Questo dubbio è uno dei più ricorrenti tra quelli che si mettono a ragionare sulla complicata struttura dell'Universo che si espande, ma in realtà è abbastanza semplice da chiarire. L'immagine da cui parte il lettore, se la interpreto bene, è quella di una lampadina che emette della luce, e subito dopo si spegne. In questo caso, la luce emessa, correttamente, si propagherebbe nello spazio e raggiungerebbe punti sempre più lontani via via che il tempo passa, lasciando "al buio" le zone già attraversate.
In realtà, per l'Universo bisogna usare un'immagine differente. Innanzitutto, i neutrini (così come le altre radiazioni di fondo, ad esempio i fotoni), non sono stati emessi nel momento del Big Bang, ma un po' dopo (fosse anche un tempo piccolissimo). Questo significa che l'Universo non era più un singolo punto, una singolarità, ma era spazialmente esteso, forse più piccolo di come è ora, ma comunque esteso. Dunque, l'origine del fondo cosmico dei neutrini non è localizzata in un punto particolare: ogni singolo pezzettino dell'Universo ha emesso neutrini.

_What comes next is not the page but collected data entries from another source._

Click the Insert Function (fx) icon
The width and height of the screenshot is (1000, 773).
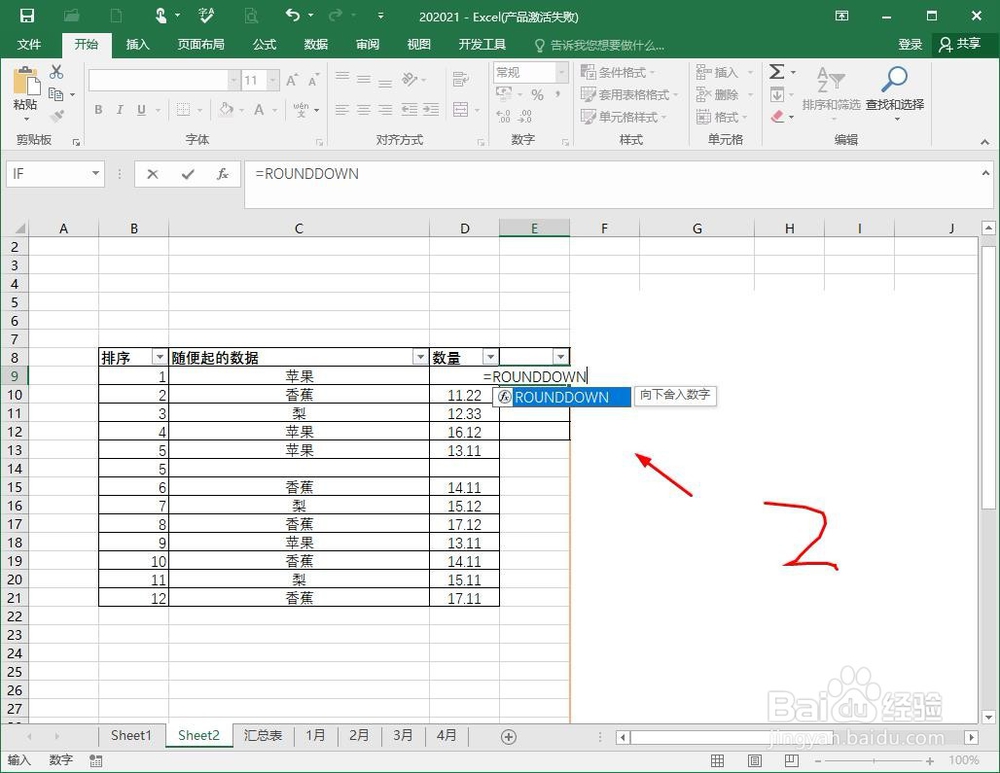222,174
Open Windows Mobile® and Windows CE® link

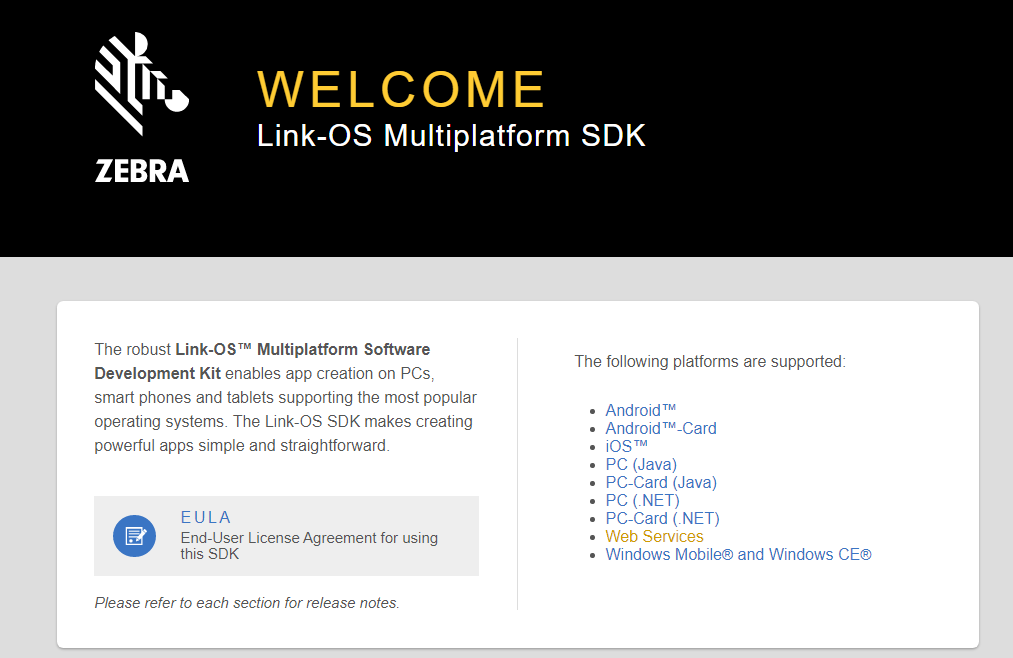click(738, 554)
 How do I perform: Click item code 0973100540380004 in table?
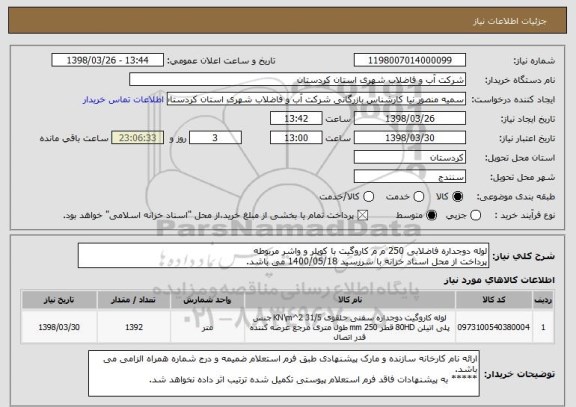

Per riprendere l'analogia di prima, di lampadina non ce n'è una sola, ce n'è una distesa. I neutrini emessi nel punto dove ora ci troviamo saranno effettivamente ormai lontani, avendo viaggiato per miliardi di anni. Simultaneamente, però, noi riceviamo quei neutrini emessi da un punto lontano da noi, e che solo adesso hanno avuto il tempo di raggiungerci. È proprio in questo senso, infatti, che i neutrini (e allo stesso modo la radiazione cosmica a microonde) costituiscono un'emissione cosmica: provengono infatti da un'enorme porzione dell'Universo, e non da un punto particolare.
Rimane da chiarire un'ultima questione: ma quanto era grande l'Universo quando è stato emesso il fondo cosmico? Potremmo aspettarci che da un momento all'altro il fondo cosmico cessi improvvisamente perché i neutrini sono finiti? La risposta è che non lo sappiamo. L'esistenza stessa dei fondi cosmici ci dice che l'Universo era grande almeno tanto quanto necessario per osservarli al giorno d'oggi. Cosa ci sia oltre è inconoscibile, perché è così lontano che non riceviamo alcuna informazione da quelle regioni. L'Universo potrebbe quindi essere semplicemente enorme, ma limitato, o addirittura potrebbe non avere confini. Questa è una domanda cui non possiamo dare risposta.